*** Opening RECORDS FOR THE EXERCISE ***

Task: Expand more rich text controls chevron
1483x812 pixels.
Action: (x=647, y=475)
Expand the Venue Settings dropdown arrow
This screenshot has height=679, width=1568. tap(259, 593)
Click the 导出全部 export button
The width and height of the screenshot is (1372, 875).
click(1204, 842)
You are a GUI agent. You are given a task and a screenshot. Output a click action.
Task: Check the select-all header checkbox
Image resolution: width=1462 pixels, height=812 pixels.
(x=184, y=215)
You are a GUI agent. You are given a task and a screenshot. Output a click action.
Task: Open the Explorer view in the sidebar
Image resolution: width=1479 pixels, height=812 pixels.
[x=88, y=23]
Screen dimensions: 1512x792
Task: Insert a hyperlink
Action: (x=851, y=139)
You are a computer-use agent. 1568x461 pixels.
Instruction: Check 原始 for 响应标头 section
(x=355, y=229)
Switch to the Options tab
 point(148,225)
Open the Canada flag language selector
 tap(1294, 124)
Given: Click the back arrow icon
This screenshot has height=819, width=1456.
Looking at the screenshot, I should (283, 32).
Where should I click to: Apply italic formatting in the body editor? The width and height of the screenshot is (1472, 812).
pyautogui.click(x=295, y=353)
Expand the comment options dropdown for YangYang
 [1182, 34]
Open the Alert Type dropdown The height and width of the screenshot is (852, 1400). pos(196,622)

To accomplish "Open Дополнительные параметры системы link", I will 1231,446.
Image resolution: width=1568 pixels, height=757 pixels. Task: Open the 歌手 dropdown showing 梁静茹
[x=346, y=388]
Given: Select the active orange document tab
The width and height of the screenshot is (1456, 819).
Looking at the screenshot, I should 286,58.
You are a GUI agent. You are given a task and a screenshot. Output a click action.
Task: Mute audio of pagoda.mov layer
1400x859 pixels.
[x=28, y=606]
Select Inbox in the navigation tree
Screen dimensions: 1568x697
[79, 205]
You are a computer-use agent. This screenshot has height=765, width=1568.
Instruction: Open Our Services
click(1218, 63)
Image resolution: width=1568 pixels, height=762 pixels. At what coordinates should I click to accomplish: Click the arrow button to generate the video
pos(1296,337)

*** Closing RECORDS FOR THE EXERCISE ***

Copy out the entire material verbatim.

ANSWER SECTION ::
Task: Expand more rich text controls chevron
1483x812 pixels.
Action: (x=647, y=475)
Expand the Venue Settings dropdown arrow
This screenshot has height=679, width=1568. tap(259, 593)
Click the 导出全部 export button
The width and height of the screenshot is (1372, 875).
click(1204, 842)
You are a GUI agent. You are given a task and a screenshot. Output a click action.
Task: Check the select-all header checkbox
Image resolution: width=1462 pixels, height=812 pixels.
(x=184, y=215)
You are a GUI agent. You are given a task and a screenshot. Output a click action.
Task: Open the Explorer view in the sidebar
Image resolution: width=1479 pixels, height=812 pixels.
[x=88, y=23]
Screen dimensions: 1512x792
Task: Insert a hyperlink
Action: (x=851, y=139)
You are a computer-use agent. 1568x461 pixels.
Instruction: Check 原始 for 响应标头 section
(x=355, y=229)
Switch to the Options tab
 point(148,225)
Open the Canada flag language selector
 tap(1294, 124)
Given: Click the back arrow icon
This screenshot has height=819, width=1456.
Looking at the screenshot, I should (283, 32).
Where should I click to: Apply italic formatting in the body editor? The width and height of the screenshot is (1472, 812).
pyautogui.click(x=295, y=353)
Expand the comment options dropdown for YangYang
 [1182, 34]
Open the Alert Type dropdown The height and width of the screenshot is (852, 1400). pos(196,622)

To accomplish "Open Дополнительные параметры системы link", I will 1231,446.
Image resolution: width=1568 pixels, height=757 pixels. Task: Open the 歌手 dropdown showing 梁静茹
[x=346, y=388]
Given: Select the active orange document tab
The width and height of the screenshot is (1456, 819).
Looking at the screenshot, I should 286,58.
You are a GUI agent. You are given a task and a screenshot. Output a click action.
Task: Mute audio of pagoda.mov layer
1400x859 pixels.
[x=28, y=606]
Select Inbox in the navigation tree
Screen dimensions: 1568x697
[79, 205]
You are a computer-use agent. This screenshot has height=765, width=1568.
Instruction: Open Our Services
click(1218, 63)
Image resolution: width=1568 pixels, height=762 pixels. At what coordinates should I click to accomplish: Click the arrow button to generate the video
pos(1296,337)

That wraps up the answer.